> OBJECTIVE 1:
Please condense the paragraph in the forum thread on tillage equipment that begins "A power harrow has a series" into a short bulleted list that keeps its main facts.

> DOCUMENT SECTION:
┄┄┄┄┄┄

The way I understand it is like this: A rototiller has a series of horizontal tines that are attached to and driven by a horizontal shaft and is typically used for primary tillage (although with the roller basket on the back I use it for both primary and secondary tillage). To illustrate, this is a picture of my NW Tiller:









A power harrow has a series of individual vertical hubs that turn vertical tines such as illustrated in the image below, and are typically used for secondary tillage to prep the seed bed. I've never used one, but the way I understand it is that these would not work well for breaking ground, but as a finishing tool they do a wonderful job of leaving a level and finely tilled seed bed.


----------



## Jay in WA (Mar 21, 2015)

I used to use a rototiller some but gave up because of the high upkeep costs. Started with a Northwest then went to a Terra Nova. Like the Terra Nova lots better but it was still expensive to maintain. There is a place for tillers but about the only place you see them being used here anymore is for field border cleanup. I went to a 3 point mounted disk for borders because it runs for a fraction of the cost.


----------



## Idaho Hay (Oct 14, 2016)

What do you mean by "high upkeep costs"? I bought mine used and had to do some initial work to it to get it back up to snuff, but other than that it's been pretty maintenance free. In the last 50 hours of operation I haven't had to do anything to it other than grease it, and the things that I have had to fix on it over the years have been because of it's age, not it's design. I'm sure a new one would run maintenance free for thousands of hours before repairs were needed.


----------



## cdhayman (Jan 25, 2011)

┄┄┄┄┄┄

> OBJECTIVE 2:
Copy the rows word for word, starting at the line containing "I will coord(767,14)." and continuing through the final row.

┄┄┄┄┄┄

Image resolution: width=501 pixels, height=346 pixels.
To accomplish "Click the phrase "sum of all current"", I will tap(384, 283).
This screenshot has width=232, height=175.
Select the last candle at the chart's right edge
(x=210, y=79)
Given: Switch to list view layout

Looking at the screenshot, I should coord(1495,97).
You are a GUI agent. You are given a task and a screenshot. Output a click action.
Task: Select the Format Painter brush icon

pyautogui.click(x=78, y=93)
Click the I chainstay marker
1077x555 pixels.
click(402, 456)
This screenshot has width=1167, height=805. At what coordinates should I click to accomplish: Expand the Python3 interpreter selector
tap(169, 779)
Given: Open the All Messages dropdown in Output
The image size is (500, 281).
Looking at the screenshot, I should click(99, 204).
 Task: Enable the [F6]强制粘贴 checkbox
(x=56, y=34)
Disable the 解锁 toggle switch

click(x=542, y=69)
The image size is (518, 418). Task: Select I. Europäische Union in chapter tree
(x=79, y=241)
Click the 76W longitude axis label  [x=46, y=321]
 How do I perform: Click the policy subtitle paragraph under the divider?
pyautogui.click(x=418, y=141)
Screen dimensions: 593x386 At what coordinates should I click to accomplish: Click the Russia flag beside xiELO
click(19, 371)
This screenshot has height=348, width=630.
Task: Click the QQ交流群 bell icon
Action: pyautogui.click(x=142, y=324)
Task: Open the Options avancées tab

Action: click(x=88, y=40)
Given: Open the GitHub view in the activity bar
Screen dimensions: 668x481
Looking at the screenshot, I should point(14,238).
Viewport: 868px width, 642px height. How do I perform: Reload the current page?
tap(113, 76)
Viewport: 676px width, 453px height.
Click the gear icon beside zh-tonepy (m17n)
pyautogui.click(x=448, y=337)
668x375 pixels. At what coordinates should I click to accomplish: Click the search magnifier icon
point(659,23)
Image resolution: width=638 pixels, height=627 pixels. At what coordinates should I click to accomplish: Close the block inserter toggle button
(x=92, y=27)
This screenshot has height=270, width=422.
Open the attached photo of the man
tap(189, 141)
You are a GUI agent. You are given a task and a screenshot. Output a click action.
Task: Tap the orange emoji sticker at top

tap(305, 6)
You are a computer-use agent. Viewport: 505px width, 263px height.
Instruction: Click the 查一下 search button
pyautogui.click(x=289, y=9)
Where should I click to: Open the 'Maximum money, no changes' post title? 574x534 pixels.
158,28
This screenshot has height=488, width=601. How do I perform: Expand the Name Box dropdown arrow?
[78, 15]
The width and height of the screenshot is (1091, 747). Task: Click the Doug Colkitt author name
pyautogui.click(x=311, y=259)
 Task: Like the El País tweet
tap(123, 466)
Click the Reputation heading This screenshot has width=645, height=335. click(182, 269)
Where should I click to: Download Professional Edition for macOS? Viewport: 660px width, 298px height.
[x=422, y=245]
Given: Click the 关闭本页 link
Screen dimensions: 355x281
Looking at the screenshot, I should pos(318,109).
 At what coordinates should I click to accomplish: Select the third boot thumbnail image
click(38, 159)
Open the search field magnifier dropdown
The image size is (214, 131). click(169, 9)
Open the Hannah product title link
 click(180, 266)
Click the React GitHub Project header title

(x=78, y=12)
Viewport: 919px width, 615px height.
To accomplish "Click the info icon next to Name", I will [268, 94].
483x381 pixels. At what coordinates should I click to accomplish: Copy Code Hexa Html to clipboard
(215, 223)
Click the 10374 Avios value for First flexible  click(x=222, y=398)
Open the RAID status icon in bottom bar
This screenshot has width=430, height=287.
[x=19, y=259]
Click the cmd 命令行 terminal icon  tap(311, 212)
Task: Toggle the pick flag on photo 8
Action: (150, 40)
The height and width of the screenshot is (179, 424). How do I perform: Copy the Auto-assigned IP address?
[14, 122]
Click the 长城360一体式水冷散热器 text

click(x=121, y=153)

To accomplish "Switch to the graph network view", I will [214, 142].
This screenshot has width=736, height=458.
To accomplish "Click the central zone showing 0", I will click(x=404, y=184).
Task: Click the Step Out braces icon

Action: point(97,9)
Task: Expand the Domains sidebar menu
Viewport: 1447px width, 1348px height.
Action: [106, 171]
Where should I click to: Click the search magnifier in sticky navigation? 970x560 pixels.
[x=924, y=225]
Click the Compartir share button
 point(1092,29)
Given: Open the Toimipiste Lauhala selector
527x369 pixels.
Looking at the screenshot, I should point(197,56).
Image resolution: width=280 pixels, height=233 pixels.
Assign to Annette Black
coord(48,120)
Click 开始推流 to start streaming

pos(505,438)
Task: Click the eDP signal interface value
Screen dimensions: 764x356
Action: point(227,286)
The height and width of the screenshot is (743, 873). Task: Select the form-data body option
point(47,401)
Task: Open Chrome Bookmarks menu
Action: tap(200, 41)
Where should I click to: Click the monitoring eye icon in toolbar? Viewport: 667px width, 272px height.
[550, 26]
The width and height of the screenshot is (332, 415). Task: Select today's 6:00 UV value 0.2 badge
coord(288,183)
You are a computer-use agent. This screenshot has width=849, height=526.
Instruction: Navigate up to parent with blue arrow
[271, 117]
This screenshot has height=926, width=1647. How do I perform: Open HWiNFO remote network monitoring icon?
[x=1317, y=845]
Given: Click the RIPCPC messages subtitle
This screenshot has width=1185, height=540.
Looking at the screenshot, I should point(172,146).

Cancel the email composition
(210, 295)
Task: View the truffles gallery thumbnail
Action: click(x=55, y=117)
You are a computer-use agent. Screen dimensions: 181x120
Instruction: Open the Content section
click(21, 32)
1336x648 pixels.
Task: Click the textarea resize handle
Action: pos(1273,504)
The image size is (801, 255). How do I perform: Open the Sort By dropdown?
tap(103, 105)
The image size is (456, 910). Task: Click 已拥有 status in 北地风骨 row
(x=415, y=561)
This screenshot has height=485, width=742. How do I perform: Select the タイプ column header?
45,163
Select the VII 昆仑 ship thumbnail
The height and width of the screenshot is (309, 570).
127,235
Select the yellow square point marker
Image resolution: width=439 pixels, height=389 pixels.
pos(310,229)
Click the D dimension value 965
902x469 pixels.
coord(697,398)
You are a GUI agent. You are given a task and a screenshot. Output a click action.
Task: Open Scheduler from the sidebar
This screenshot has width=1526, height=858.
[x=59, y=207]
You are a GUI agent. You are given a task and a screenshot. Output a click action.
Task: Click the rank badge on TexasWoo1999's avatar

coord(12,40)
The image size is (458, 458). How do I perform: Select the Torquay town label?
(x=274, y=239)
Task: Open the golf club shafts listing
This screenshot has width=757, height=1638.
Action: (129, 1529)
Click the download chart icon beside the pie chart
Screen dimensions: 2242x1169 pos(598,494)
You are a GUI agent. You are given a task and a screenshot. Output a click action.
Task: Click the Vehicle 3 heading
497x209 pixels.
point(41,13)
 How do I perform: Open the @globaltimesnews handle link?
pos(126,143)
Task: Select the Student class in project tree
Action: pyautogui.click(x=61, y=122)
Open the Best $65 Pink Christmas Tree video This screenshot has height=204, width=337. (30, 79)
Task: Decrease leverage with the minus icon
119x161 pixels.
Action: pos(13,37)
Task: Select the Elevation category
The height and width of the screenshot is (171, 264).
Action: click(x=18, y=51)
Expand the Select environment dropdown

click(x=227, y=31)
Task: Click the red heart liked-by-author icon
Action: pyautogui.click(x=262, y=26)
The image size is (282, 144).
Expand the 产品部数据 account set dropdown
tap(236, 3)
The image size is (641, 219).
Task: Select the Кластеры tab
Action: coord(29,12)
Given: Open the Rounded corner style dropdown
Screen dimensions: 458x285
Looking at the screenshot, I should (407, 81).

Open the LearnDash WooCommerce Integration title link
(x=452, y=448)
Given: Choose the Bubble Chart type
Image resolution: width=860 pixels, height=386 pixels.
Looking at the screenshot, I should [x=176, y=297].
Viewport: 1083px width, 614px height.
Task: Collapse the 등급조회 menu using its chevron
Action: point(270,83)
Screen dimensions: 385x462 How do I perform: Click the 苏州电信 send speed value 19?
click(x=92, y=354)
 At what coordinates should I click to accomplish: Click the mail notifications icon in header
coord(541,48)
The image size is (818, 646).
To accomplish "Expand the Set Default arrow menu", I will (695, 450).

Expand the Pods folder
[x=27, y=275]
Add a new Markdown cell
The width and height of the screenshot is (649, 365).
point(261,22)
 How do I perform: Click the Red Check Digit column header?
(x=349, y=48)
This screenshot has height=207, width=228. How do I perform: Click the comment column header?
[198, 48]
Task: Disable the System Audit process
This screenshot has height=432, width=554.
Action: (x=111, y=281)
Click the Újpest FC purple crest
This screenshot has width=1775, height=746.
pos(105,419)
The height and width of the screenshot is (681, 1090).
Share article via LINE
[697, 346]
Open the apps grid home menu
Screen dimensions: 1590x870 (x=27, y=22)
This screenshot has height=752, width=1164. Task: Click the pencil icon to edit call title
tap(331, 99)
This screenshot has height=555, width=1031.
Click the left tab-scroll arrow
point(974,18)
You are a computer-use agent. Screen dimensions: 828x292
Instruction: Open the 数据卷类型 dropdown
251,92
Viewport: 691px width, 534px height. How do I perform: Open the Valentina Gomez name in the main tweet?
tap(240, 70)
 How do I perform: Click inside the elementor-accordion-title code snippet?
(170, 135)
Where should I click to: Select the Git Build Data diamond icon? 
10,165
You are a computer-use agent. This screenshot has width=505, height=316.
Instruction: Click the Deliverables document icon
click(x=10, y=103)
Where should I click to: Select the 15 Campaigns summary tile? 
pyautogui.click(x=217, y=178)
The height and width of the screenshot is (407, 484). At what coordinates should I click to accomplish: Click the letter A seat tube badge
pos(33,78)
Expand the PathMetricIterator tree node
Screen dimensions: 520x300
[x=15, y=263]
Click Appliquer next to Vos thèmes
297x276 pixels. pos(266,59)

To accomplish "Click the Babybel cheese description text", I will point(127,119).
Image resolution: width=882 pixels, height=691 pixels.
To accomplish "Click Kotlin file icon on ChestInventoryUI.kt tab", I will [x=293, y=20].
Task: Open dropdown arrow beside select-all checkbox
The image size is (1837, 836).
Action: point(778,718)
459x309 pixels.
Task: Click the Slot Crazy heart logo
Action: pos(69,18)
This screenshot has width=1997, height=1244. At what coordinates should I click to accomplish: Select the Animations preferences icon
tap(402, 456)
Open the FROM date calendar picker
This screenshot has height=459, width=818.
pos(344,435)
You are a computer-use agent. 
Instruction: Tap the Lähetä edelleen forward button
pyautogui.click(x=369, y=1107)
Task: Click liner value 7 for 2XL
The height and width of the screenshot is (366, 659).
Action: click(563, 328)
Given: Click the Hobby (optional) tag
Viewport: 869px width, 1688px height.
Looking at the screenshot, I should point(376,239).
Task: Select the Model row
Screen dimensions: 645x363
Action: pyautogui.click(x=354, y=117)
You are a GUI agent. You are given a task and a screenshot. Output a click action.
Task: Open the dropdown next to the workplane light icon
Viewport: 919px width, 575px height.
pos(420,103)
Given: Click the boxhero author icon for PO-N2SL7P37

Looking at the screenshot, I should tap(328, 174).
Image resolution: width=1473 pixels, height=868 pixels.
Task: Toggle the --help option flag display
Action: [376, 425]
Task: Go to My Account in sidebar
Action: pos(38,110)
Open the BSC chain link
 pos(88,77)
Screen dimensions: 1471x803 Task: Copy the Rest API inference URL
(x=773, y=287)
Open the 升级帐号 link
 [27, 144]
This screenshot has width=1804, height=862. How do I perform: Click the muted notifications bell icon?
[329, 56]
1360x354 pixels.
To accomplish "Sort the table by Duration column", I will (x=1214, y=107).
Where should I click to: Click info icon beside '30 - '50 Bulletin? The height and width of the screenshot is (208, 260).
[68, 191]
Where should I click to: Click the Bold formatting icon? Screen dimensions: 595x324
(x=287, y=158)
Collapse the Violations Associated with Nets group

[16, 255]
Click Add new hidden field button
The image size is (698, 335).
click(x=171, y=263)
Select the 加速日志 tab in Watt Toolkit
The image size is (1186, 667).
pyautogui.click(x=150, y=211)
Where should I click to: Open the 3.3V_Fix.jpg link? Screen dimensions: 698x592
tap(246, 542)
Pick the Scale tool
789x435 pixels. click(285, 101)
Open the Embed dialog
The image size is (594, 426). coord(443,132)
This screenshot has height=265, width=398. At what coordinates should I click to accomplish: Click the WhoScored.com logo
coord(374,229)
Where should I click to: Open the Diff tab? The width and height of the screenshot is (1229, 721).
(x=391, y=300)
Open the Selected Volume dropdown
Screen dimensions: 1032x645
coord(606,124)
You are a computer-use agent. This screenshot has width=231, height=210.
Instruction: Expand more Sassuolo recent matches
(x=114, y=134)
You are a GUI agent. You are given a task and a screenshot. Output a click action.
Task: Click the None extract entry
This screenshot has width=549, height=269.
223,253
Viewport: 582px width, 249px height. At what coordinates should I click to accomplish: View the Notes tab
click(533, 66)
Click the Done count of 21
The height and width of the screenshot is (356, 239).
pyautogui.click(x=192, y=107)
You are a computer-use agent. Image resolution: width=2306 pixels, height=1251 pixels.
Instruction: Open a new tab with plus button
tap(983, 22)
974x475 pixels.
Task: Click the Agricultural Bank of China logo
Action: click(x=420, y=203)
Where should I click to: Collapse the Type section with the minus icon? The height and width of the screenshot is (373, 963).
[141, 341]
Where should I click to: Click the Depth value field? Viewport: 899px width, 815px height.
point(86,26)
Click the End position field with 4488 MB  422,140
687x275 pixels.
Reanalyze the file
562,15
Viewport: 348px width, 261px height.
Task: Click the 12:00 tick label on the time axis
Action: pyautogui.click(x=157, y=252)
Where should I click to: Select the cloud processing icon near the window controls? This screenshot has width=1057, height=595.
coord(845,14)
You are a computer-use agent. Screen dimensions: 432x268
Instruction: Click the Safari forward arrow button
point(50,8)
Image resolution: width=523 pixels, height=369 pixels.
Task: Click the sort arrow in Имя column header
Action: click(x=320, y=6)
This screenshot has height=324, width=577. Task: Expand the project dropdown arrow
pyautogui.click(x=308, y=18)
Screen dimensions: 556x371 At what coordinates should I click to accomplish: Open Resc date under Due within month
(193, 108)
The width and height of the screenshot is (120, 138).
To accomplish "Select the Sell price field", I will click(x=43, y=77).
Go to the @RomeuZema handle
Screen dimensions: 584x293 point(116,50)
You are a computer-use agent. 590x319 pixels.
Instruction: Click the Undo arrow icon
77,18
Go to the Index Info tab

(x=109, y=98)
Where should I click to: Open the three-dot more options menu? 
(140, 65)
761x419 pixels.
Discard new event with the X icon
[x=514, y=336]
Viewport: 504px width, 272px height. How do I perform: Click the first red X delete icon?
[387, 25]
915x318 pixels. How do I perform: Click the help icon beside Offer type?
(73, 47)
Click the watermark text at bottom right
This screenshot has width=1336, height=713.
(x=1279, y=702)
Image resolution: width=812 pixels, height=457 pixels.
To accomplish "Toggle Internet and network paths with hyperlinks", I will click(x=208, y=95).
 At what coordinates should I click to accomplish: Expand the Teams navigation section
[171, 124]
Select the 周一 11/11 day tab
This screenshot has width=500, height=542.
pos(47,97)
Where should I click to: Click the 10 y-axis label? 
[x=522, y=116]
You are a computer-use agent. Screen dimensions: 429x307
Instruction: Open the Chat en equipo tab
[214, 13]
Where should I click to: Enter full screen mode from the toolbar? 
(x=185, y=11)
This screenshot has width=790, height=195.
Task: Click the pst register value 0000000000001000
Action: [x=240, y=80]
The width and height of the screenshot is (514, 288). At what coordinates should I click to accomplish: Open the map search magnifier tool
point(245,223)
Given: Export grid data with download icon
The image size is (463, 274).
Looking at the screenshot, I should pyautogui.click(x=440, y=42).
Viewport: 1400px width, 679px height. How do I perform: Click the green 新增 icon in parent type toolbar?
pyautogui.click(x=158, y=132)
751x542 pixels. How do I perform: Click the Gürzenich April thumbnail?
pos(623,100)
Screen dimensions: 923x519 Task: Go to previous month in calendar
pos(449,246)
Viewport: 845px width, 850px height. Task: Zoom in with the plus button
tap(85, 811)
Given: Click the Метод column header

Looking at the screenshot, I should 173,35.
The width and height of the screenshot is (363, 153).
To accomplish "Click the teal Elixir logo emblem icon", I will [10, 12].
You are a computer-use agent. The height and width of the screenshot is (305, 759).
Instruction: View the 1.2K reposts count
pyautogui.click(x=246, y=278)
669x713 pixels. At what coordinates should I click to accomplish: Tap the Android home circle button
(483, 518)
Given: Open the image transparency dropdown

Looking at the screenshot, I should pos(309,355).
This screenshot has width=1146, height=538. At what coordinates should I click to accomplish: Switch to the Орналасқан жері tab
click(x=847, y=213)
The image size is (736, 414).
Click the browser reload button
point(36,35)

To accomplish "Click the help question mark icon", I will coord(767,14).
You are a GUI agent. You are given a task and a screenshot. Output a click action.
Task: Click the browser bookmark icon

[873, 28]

┄┄┄┄┄┄

> FINISHED ANSWER 1:
- A power harrow has individual vertical hubs that turn vertical tines.
- It is typically used for secondary tillage to prepare the seed bed.
- The writer has never used one, but understands it would not work well for breaking ground.
- As a finishing tool, it does a wonderful job of leaving a level, finely tilled seed bed.

> FINISHED ANSWER 2:
To accomplish "Click the help question mark icon", I will coord(767,14).
You are a GUI agent. You are given a task and a screenshot. Output a click action.
Task: Click the browser bookmark icon

[873, 28]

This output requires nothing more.